Embiid finished 12 of 18 on free-throw attempts in Game 1 and Butler went 13 of 15 from the charity stripe. For the young Nets, they’re still trying to find a balance between playing physical, tough basketball but doing so without fouling.

They’re not expecting to keep Butler or Embiid quiet, but they can’t afford to lose their own players to foul trouble as the best-of-seven series continues.

As it stands now, until they’re forced to reevaluate how they are defending the Sixers, the Nets will continue trying to take out players that complement Embiid and Butler, assuming that the two can’t win the series on their own.
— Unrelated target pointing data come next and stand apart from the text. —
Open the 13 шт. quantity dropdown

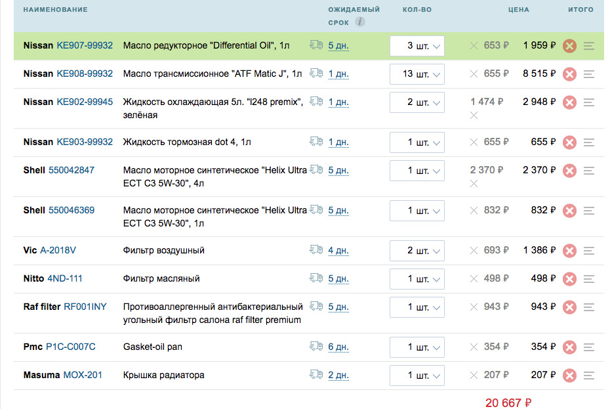click(417, 74)
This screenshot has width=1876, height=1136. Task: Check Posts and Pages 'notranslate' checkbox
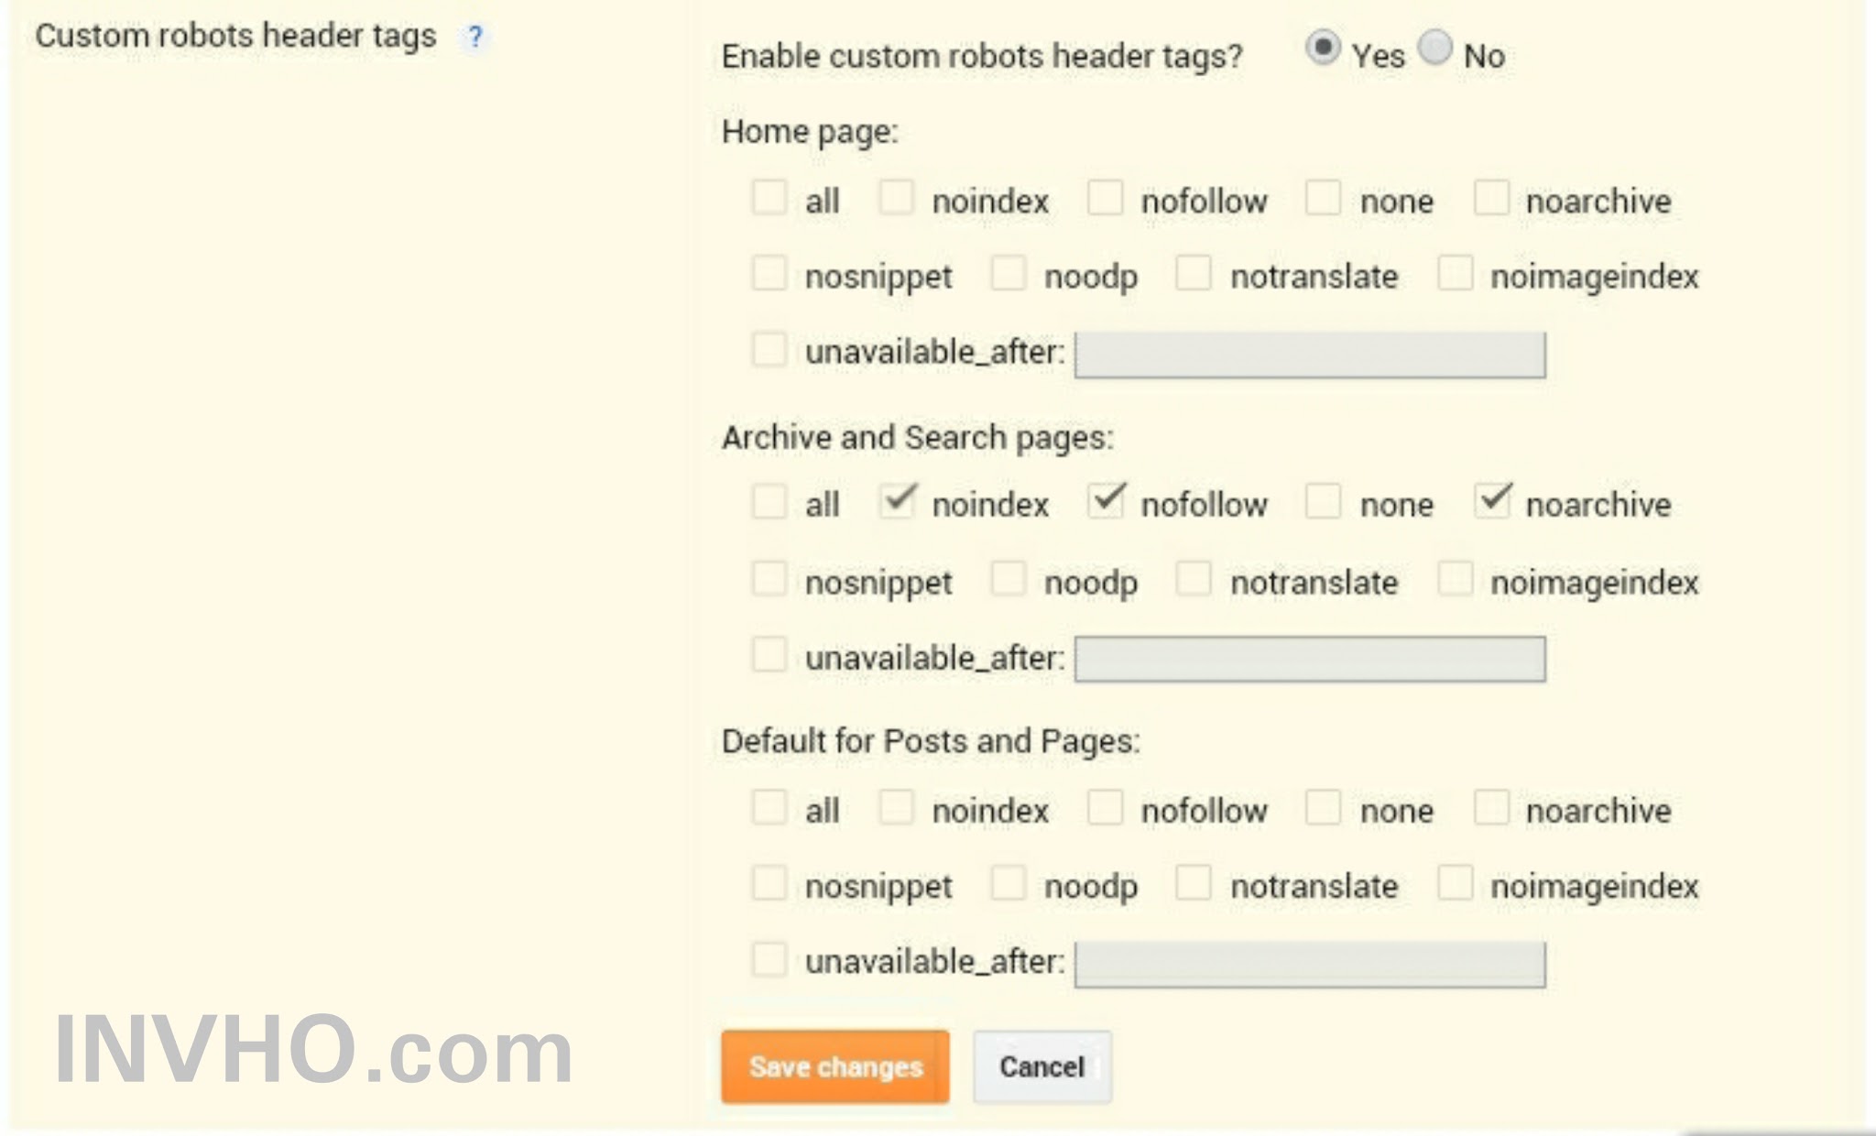coord(1194,883)
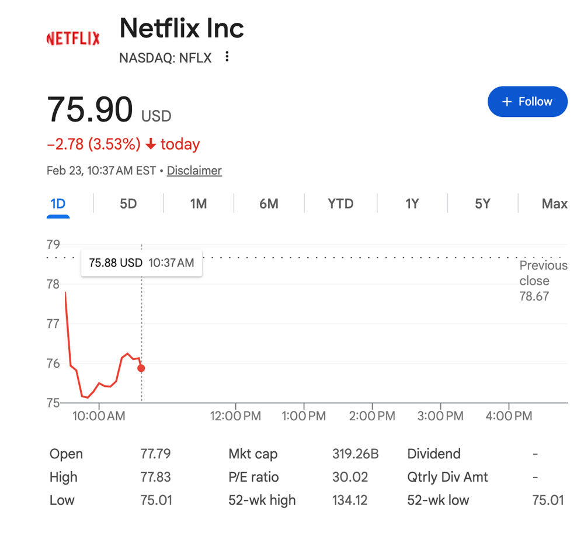Click the 52-wk high stat label

pos(262,500)
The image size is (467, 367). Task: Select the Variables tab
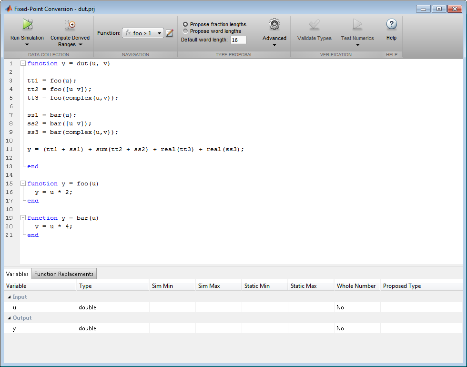tap(17, 274)
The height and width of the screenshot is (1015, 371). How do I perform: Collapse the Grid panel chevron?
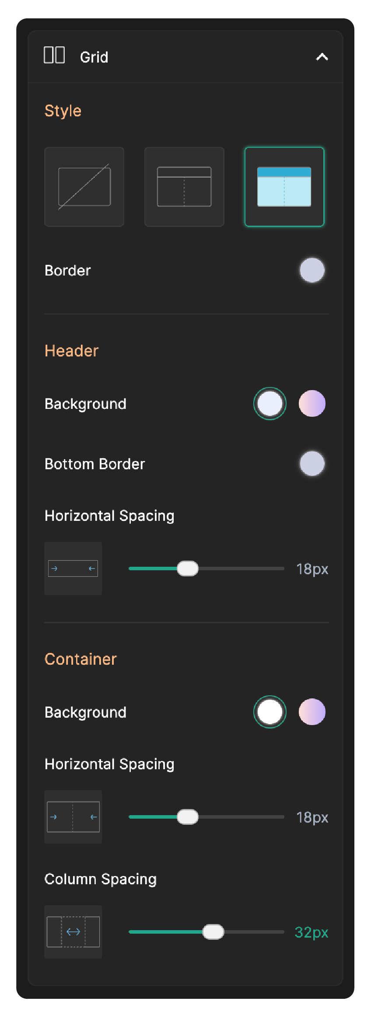(x=322, y=57)
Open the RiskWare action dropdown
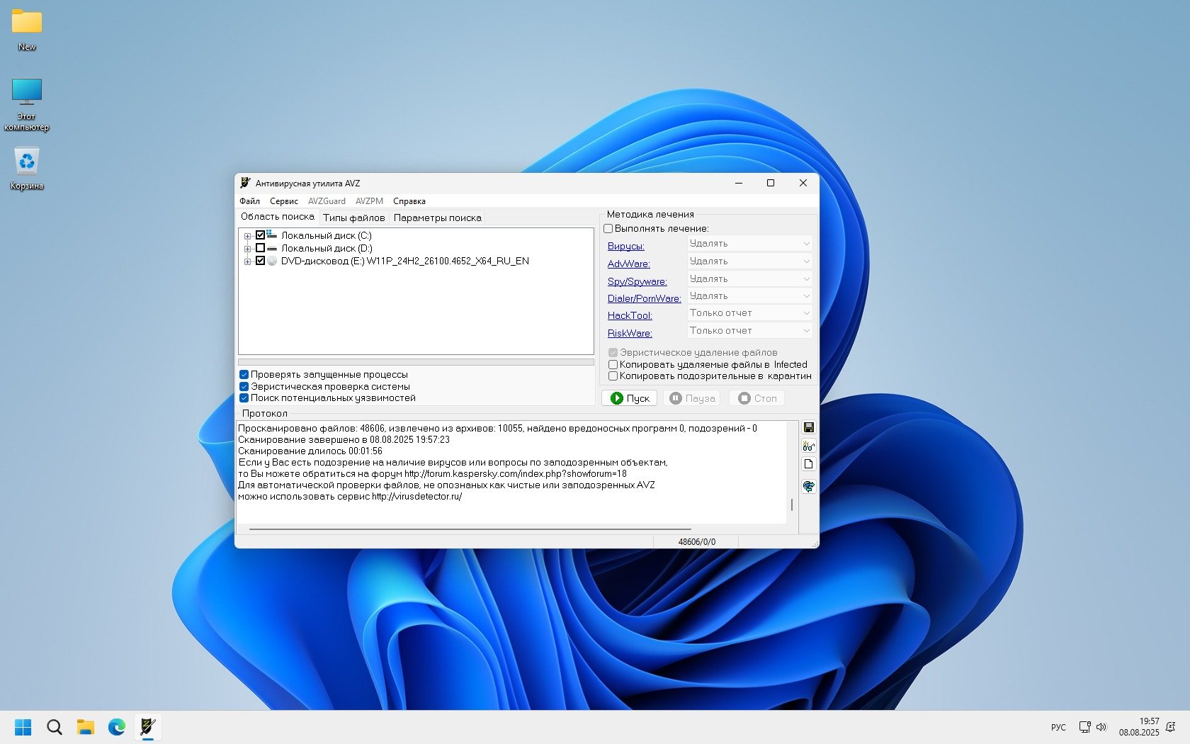This screenshot has width=1190, height=744. coord(749,331)
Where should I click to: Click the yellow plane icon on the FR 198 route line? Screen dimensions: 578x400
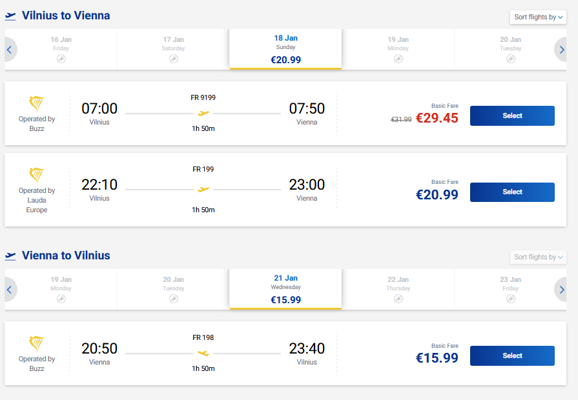click(x=203, y=353)
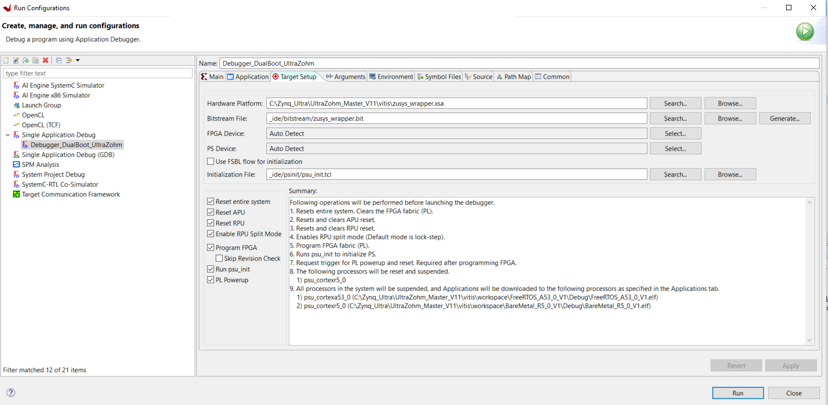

That’s where Butler comes in. Though he finished with a game-high 36 points in the first game, he had zero assists, a number which stuck out to him. He sees it as his job to help get Harris and Redick the ball so they can have a better chance at contributing. But Butler isn’t worried about it heading into Game 2.

“I can find the open person,” he said. “I’ll watch some more film tonight. I’ll figure it out, I’ll get my teammates involved.”

That’s exactly what the Sixers need, and exactly what the Nets are going to try to keep from happening.